Lord Coe: This is the ability to allow people to see ticket availability, particularly on the day, and actually target those people that you know want a place in the stadium at the beginning of the day. When something becomes available, you are able to communicate with them.

That last answer from Coe suggests that that even seven years ago, Coe suggested unfilled seats could be made available on the day.

It wasn't just Parliament who were interested, either. The London Assembly specifically raised this with Paul Deighton, Locog chief exec, in October 2009:

John Biggs (AM): I think there is a risk which people took from the Beijing Games that there were empty seats, the TV pictures did not look good, but, more to the point, city residents who might have wanted to be there were not able to get there and seats were blocked by corporate sponsors or whatever. Have you got that right, both in terms of the management of it and in terms of the pricing and accessibility of tickets to Londoners?

Paul Deighton (Chief Executive Officer, LOCOG): This is a very important priority for us. It is also a very important priority for the Olympic movement. It is an embarrassment to everybody if you have the whole of the world knocking on the outside of a venue and, when the TV cameras pan around the inside, they see empty seats. How can that be right? So you can be sure we are absolutely focused on filling those seats, we are absolutely focused on filling them with fans who will create a great atmosphere and we, and the International Olympic Committee, absolutely share that objective…

We will be working on a Wimbledon type programme so that, when people leave early, their seats can be recycled back to others who are waiting to come in. So the seats are never empty in a session.

Yes, you read that right: a 'Wimbledon-type programme'. We've some evidence of that, but it's still baffling why the 'Olympic family' seats are not being redistributed on a similar use-it-or-lose-it basis.

But there remain wider questions about Coe and Locog's promises to make this an 'affordable' games for Brits who wanted tickets.

In the same session of the DCMS hearing above, Coe pledged:

"There will be roughly 9.5 to 10 million tickets at the time of the Games; that is about 8 million for the Olympic Games and 1 point something for the Paralympics. Just as a small teaser of our thinking, we want roughly half that number to be out in the marketplace at about £20 or perhaps even marginally less. We are very aware that this needs to be a Games, as Keith so rightly said, that meets all our revenue and funding requirements but that is accessible."

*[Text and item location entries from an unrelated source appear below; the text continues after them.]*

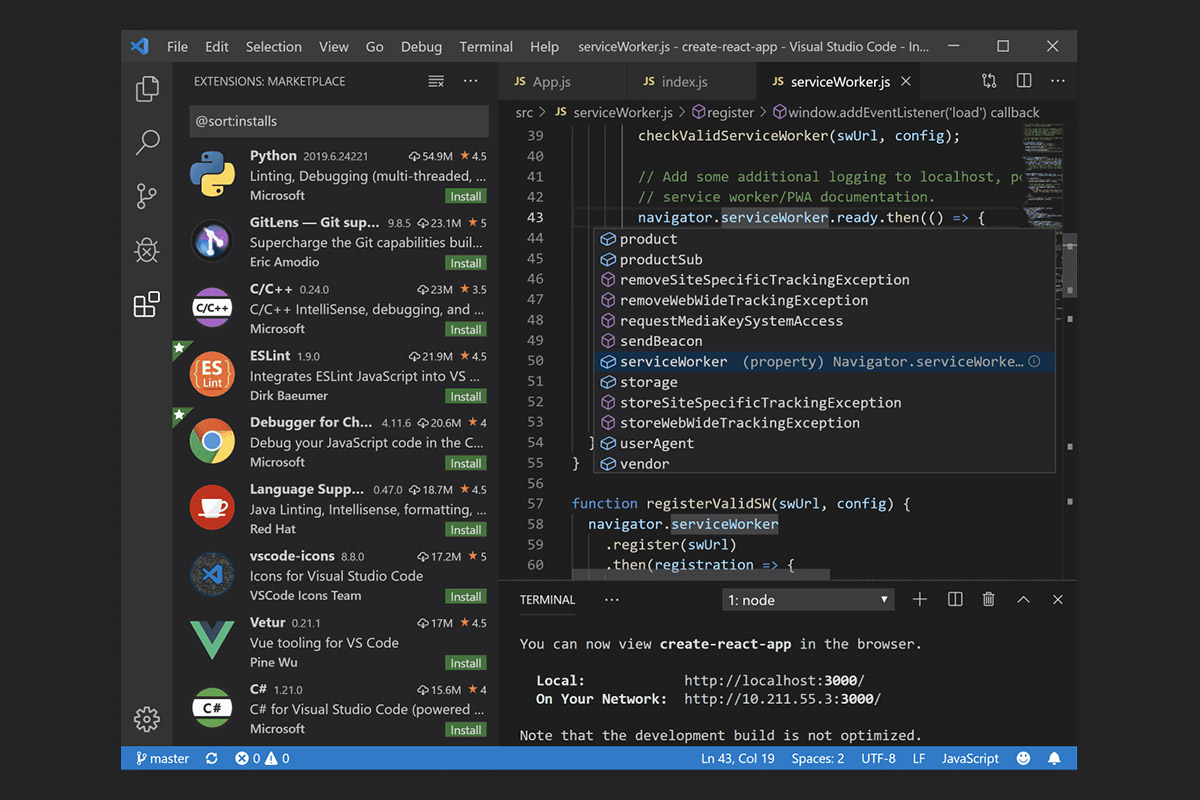The image size is (1200, 800).
Task: Switch to the index.js tab
Action: pyautogui.click(x=683, y=82)
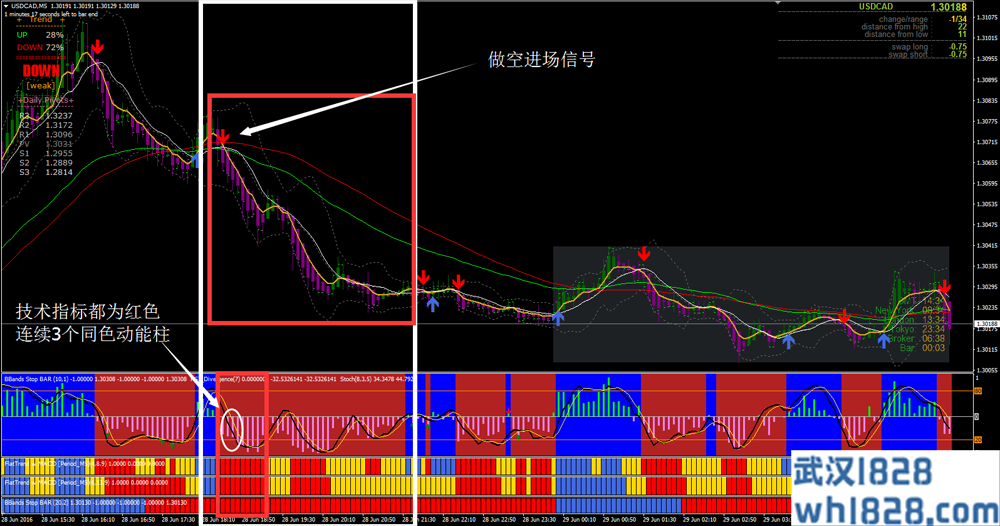Open the USDCAD,M5 chart title dropdown triangle

[6, 6]
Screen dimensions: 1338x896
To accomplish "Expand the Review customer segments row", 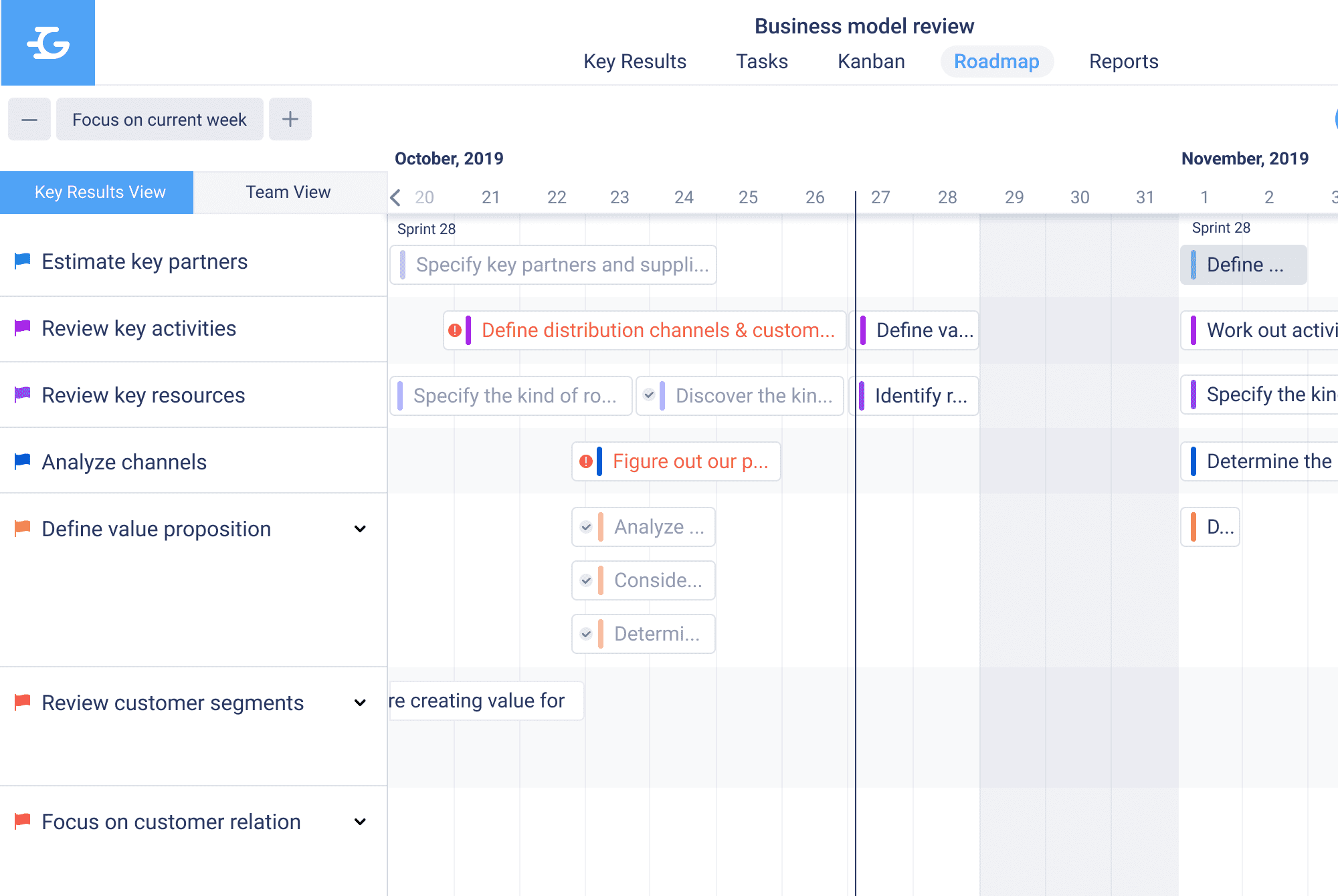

So, that's 'half' of the tickets priced at £20 or less. The Lib Dems have repeatedly questioned if this is a true figure. But Coe and Deighton repeated the promise at an ill-tempered exchange with the London Assembly in March this year. Deighton said:

"What I can absolutely confirm, there is no question about this, is that we will deliver 2.5 million tickets at £20 or under." (page 12)

"We told you before we have one million non-football tickets and 1.5 million football tickets at £20 and under. We have told you that already. That is what we will deliver." (page 13).

But how can the pledge now be met, given that seating capacity at football matches8 has recently been reduced by half a million?

And guess what? We won't know whether Locog has actually met its promises until after the Games....Very TwentyTwelve

 

*FOOTNOTE: I hereby declare an interest: I was an Ovett man too. Not that that affects my reporting in any way...

 

UPDATE: Apparently, Locog have been aware for some time of the danger of not selling enough football tickets. Gareth Thomas, whose Harrow West constituency is near Wembley, texts me to say:

"On Weds Aug 1st, at Wembley Stadium, kicking off at 5pm is Korea v Gabon. In theory, only £60 tickets are available. In reality, it is difficult to believe the whole stadium is going to be anywhere near full.  Why can't school children from Harrow be allowed to fill the empty seats?"